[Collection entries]

BEGIN

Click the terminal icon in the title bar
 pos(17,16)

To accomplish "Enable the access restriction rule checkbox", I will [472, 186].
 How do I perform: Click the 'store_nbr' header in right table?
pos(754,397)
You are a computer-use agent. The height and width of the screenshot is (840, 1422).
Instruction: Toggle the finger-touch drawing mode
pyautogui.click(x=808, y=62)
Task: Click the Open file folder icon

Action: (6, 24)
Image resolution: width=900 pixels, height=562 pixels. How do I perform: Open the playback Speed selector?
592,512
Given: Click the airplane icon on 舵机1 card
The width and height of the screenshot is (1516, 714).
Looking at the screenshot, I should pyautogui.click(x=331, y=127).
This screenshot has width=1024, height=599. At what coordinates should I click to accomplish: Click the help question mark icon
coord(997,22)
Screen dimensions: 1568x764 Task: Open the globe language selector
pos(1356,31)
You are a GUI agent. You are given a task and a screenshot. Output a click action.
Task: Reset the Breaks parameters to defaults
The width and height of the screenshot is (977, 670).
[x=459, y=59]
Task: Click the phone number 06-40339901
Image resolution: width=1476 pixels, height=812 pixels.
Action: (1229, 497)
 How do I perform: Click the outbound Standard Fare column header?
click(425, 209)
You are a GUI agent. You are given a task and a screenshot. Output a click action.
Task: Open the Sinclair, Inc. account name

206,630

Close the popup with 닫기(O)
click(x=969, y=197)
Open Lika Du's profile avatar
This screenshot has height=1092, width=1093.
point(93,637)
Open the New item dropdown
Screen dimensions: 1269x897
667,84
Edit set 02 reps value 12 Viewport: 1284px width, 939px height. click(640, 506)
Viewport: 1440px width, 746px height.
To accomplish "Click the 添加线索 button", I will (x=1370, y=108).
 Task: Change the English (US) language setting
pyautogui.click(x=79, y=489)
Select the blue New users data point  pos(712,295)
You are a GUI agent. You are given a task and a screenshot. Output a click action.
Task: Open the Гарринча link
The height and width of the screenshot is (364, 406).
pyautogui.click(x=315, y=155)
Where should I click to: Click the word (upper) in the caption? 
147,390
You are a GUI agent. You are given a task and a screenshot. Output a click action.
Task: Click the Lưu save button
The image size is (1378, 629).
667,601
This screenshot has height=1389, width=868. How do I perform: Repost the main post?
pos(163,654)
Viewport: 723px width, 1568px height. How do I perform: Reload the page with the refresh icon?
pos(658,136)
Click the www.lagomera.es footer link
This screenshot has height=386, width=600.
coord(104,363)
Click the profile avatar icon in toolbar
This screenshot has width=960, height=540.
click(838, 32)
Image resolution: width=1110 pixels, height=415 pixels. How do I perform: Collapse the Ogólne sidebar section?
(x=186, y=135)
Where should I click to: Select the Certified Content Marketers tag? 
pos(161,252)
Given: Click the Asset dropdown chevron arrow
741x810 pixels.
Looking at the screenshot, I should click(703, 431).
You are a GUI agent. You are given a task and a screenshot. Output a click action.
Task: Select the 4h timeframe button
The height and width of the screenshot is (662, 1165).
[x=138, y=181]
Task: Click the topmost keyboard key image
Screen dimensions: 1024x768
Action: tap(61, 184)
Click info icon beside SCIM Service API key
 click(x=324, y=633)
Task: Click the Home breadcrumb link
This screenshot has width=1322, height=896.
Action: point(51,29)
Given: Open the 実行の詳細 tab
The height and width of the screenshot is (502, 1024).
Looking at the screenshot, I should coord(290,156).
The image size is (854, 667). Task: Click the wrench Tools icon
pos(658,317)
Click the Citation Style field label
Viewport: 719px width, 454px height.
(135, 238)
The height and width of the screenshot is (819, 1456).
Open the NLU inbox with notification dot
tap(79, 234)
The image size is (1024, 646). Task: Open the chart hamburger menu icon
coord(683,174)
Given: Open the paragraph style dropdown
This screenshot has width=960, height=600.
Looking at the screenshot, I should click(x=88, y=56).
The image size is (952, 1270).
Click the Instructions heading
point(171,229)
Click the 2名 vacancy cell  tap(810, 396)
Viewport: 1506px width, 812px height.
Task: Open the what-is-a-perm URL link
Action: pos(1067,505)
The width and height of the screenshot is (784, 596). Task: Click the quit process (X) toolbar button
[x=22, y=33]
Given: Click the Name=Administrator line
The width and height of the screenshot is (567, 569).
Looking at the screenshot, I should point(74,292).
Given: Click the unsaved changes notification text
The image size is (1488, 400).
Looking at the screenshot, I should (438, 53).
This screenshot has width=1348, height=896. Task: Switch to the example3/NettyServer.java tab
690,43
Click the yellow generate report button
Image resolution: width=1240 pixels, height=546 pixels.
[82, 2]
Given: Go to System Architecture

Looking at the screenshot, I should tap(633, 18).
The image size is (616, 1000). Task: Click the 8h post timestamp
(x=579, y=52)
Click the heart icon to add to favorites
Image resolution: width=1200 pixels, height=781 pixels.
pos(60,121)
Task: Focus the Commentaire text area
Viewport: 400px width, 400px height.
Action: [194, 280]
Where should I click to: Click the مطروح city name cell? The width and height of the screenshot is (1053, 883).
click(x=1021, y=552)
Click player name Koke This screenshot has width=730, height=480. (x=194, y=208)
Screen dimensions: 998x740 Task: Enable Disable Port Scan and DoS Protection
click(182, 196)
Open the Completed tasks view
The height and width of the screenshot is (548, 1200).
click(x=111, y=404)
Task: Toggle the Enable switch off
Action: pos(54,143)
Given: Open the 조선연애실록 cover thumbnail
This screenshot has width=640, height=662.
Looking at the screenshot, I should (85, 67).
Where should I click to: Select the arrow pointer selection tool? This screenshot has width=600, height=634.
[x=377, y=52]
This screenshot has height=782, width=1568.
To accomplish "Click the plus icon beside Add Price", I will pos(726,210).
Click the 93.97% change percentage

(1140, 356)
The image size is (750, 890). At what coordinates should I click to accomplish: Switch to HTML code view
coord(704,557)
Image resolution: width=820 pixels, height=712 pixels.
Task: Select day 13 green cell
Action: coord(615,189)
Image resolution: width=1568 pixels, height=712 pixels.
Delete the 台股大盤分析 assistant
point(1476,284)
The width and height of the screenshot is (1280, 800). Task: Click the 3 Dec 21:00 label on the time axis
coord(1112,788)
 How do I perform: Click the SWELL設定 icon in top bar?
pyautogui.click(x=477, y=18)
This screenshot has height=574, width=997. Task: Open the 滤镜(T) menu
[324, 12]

END

• ACTIVITY: Set the data down again in full. Keep it exact.

• ANSWER TO THIS PROBLEM:
Click the terminal icon in the title bar
 pos(17,16)

To accomplish "Enable the access restriction rule checkbox", I will [472, 186].
 How do I perform: Click the 'store_nbr' header in right table?
pos(754,397)
You are a computer-use agent. The height and width of the screenshot is (840, 1422).
Instruction: Toggle the finger-touch drawing mode
pyautogui.click(x=808, y=62)
Task: Click the Open file folder icon

Action: (6, 24)
Image resolution: width=900 pixels, height=562 pixels. How do I perform: Open the playback Speed selector?
592,512
Given: Click the airplane icon on 舵机1 card
The width and height of the screenshot is (1516, 714).
Looking at the screenshot, I should pyautogui.click(x=331, y=127).
This screenshot has width=1024, height=599. At what coordinates should I click to accomplish: Click the help question mark icon
coord(997,22)
Screen dimensions: 1568x764 Task: Open the globe language selector
pos(1356,31)
You are a GUI agent. You are given a task and a screenshot. Output a click action.
Task: Reset the Breaks parameters to defaults
The width and height of the screenshot is (977, 670).
[x=459, y=59]
Task: Click the phone number 06-40339901
Image resolution: width=1476 pixels, height=812 pixels.
Action: (1229, 497)
 How do I perform: Click the outbound Standard Fare column header?
click(425, 209)
You are a GUI agent. You are given a task and a screenshot. Output a click action.
Task: Open the Sinclair, Inc. account name

206,630

Close the popup with 닫기(O)
click(x=969, y=197)
Open Lika Du's profile avatar
This screenshot has height=1092, width=1093.
point(93,637)
Open the New item dropdown
Screen dimensions: 1269x897
667,84
Edit set 02 reps value 12 Viewport: 1284px width, 939px height. click(640, 506)
Viewport: 1440px width, 746px height.
To accomplish "Click the 添加线索 button", I will (x=1370, y=108).
 Task: Change the English (US) language setting
pyautogui.click(x=79, y=489)
Select the blue New users data point  pos(712,295)
You are a GUI agent. You are given a task and a screenshot. Output a click action.
Task: Open the Гарринча link
The height and width of the screenshot is (364, 406).
pyautogui.click(x=315, y=155)
Where should I click to: Click the word (upper) in the caption? 
147,390
You are a GUI agent. You are given a task and a screenshot. Output a click action.
Task: Click the Lưu save button
The image size is (1378, 629).
667,601
This screenshot has height=1389, width=868. How do I perform: Repost the main post?
pos(163,654)
Viewport: 723px width, 1568px height. How do I perform: Reload the page with the refresh icon?
pos(658,136)
Click the www.lagomera.es footer link
This screenshot has height=386, width=600.
coord(104,363)
Click the profile avatar icon in toolbar
This screenshot has width=960, height=540.
click(838, 32)
Image resolution: width=1110 pixels, height=415 pixels. How do I perform: Collapse the Ogólne sidebar section?
(x=186, y=135)
Where should I click to: Select the Certified Content Marketers tag? 
pos(161,252)
Given: Click the Asset dropdown chevron arrow
741x810 pixels.
Looking at the screenshot, I should click(703, 431).
You are a GUI agent. You are given a task and a screenshot. Output a click action.
Task: Select the 4h timeframe button
The height and width of the screenshot is (662, 1165).
[x=138, y=181]
Task: Click the topmost keyboard key image
Screen dimensions: 1024x768
Action: tap(61, 184)
Click info icon beside SCIM Service API key
 click(x=324, y=633)
Task: Click the Home breadcrumb link
This screenshot has width=1322, height=896.
Action: point(51,29)
Given: Open the 実行の詳細 tab
The height and width of the screenshot is (502, 1024).
Looking at the screenshot, I should coord(290,156).
The image size is (854, 667). Task: Click the wrench Tools icon
pos(658,317)
Click the Citation Style field label
Viewport: 719px width, 454px height.
(135, 238)
The height and width of the screenshot is (819, 1456).
Open the NLU inbox with notification dot
tap(79, 234)
The image size is (1024, 646). Task: Open the chart hamburger menu icon
coord(683,174)
Given: Open the paragraph style dropdown
This screenshot has width=960, height=600.
Looking at the screenshot, I should click(x=88, y=56).
The image size is (952, 1270).
Click the Instructions heading
point(171,229)
Click the 2名 vacancy cell  tap(810, 396)
Viewport: 1506px width, 812px height.
Task: Open the what-is-a-perm URL link
Action: pos(1067,505)
The width and height of the screenshot is (784, 596). Task: Click the quit process (X) toolbar button
[x=22, y=33]
Given: Click the Name=Administrator line
The width and height of the screenshot is (567, 569).
Looking at the screenshot, I should point(74,292).
Given: Click the unsaved changes notification text
The image size is (1488, 400).
Looking at the screenshot, I should (438, 53).
This screenshot has width=1348, height=896. Task: Switch to the example3/NettyServer.java tab
690,43
Click the yellow generate report button
Image resolution: width=1240 pixels, height=546 pixels.
[82, 2]
Given: Go to System Architecture

Looking at the screenshot, I should tap(633, 18).
The image size is (616, 1000). Task: Click the 8h post timestamp
(x=579, y=52)
Click the heart icon to add to favorites
Image resolution: width=1200 pixels, height=781 pixels.
pos(60,121)
Task: Focus the Commentaire text area
Viewport: 400px width, 400px height.
Action: [194, 280]
Where should I click to: Click the مطروح city name cell? The width and height of the screenshot is (1053, 883).
click(x=1021, y=552)
Click player name Koke This screenshot has width=730, height=480. (x=194, y=208)
Screen dimensions: 998x740 Task: Enable Disable Port Scan and DoS Protection
click(182, 196)
Open the Completed tasks view
The height and width of the screenshot is (548, 1200).
click(x=111, y=404)
Task: Toggle the Enable switch off
Action: pos(54,143)
Given: Open the 조선연애실록 cover thumbnail
This screenshot has width=640, height=662.
Looking at the screenshot, I should (85, 67).
Where should I click to: Select the arrow pointer selection tool? This screenshot has width=600, height=634.
[x=377, y=52]
This screenshot has height=782, width=1568.
To accomplish "Click the plus icon beside Add Price", I will pos(726,210).
Click the 93.97% change percentage

(1140, 356)
The image size is (750, 890). At what coordinates should I click to accomplish: Switch to HTML code view
coord(704,557)
Image resolution: width=820 pixels, height=712 pixels.
Task: Select day 13 green cell
Action: coord(615,189)
Image resolution: width=1568 pixels, height=712 pixels.
Delete the 台股大盤分析 assistant
point(1476,284)
The width and height of the screenshot is (1280, 800). Task: Click the 3 Dec 21:00 label on the time axis
coord(1112,788)
 How do I perform: Click the SWELL設定 icon in top bar?
pyautogui.click(x=477, y=18)
This screenshot has height=574, width=997. Task: Open the 滤镜(T) menu
[324, 12]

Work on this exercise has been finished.